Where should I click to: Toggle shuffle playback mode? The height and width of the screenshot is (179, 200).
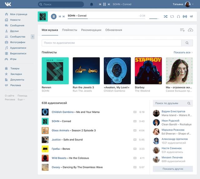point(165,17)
--
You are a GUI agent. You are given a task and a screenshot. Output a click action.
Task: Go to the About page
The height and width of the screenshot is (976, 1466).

> [TASK INSTRUCTIONS]:
Going down the listing above, begin printing at the line with "You are a GUI" and finish with the line with "The height and width of the screenshot is (976, 1466).", exactly as they appear.

> [SOLUTION BELOW]:
You are a GUI agent. You are given a task and a screenshot. Output a click action.
Task: Go to the About page
The height and width of the screenshot is (976, 1466).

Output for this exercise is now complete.